17. Although the right of enforcing partition is generally a common incident in a joint undivided property, yet it by no means follows that a Civil Court would be bound to decree partition at the instance of a Hindu widow without a special cause or necessity being established for a partition. The estate of a Hindu widow is peculiar; although she completely represents the estate, yet the persons who take after her do not take it through her, but they take it as heirs of the last male owner. There is a further peculiarity, namely that until her death it cannot be known who would succeed to the estate after her death. Under these circumstances it would be the duty of a Court of Justice to see, before decreeing partition, that the interest of the presumptive heir be not affected by such decree. From the peculiar nature of a Hindu widow's estate, we are of opinion that the above restriction should be put upon her right to enforce partition--a right which is inherent in every owner of property: see Shama Sundari Debi v. Jardine Skinner 3 B.L.R. Ap. 120.
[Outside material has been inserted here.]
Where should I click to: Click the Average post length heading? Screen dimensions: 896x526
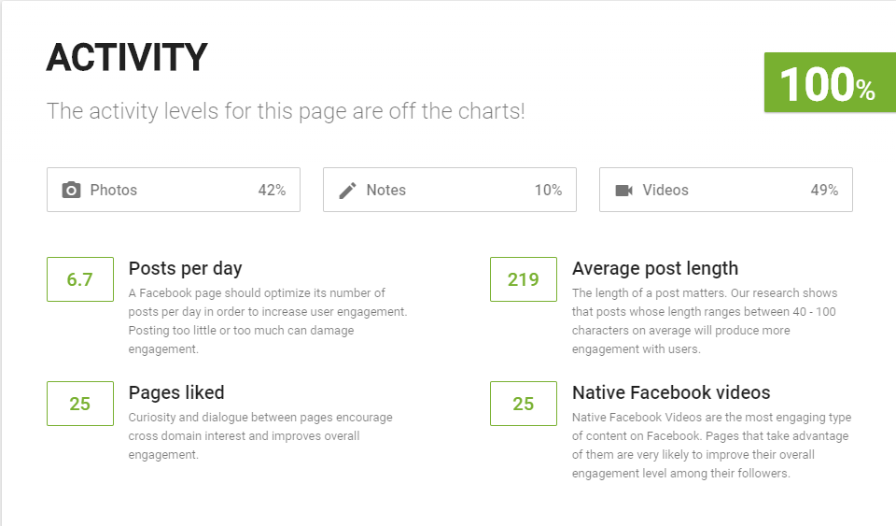[x=655, y=268]
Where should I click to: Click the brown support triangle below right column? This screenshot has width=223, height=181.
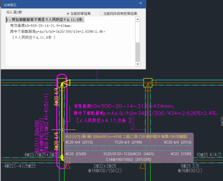143,166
18. Therefore, before a decree for partition is given in a suit by a Hindu widow brought for that purpose, the Court ought to be satisfied that it is a bond fide claim arising from such necessities as render partition desirable between two joint owners, and that she would properly represent the interest of the estate including that of the person who would come in after her. It is upon the ground of her representing the next-taker after her that a decree for partition at her instance is held binding upon such next-taker. The following observations in Story's Equity Jurisprudence, Vol. I, Section 656A, lend considerable support to the views expressed above: 'Doubts were formerly entertained whether in a suit in equity for a partition, brought, only by or against a tenant for life of the estate, where the remainder is to persons not in esse, a decree could be made which would be binding upon the persons in remainder. That doubt is, however, now removed; and the decree is held binding upon them upon the ground of a virtual representation of them by the tenant for life in such cases; but if the partition is made in pursuance of an agreement between the tenant for life and the other party, under such circumstances the Court would direct it to be referred to a master to enquire and state whether it will be for the future benefit of the remainder-men that the agreement should be carried into execution without any variations, or, if with variations what the variations ought to be.'

19. The same duty is cast upon a Court of Justice here, namely that it should be satisfied that the decree for partition, if made, would not in any way act injuriously to the interests of the future heir.

20. For the foregoing reasons we are of opinion that the decision of the lower Court is erroneous. The decree of that Court is, therefore, reversed, and the case remanded for re-trial in accordance with the observations made above. The costs of the hearing before us will abide the result.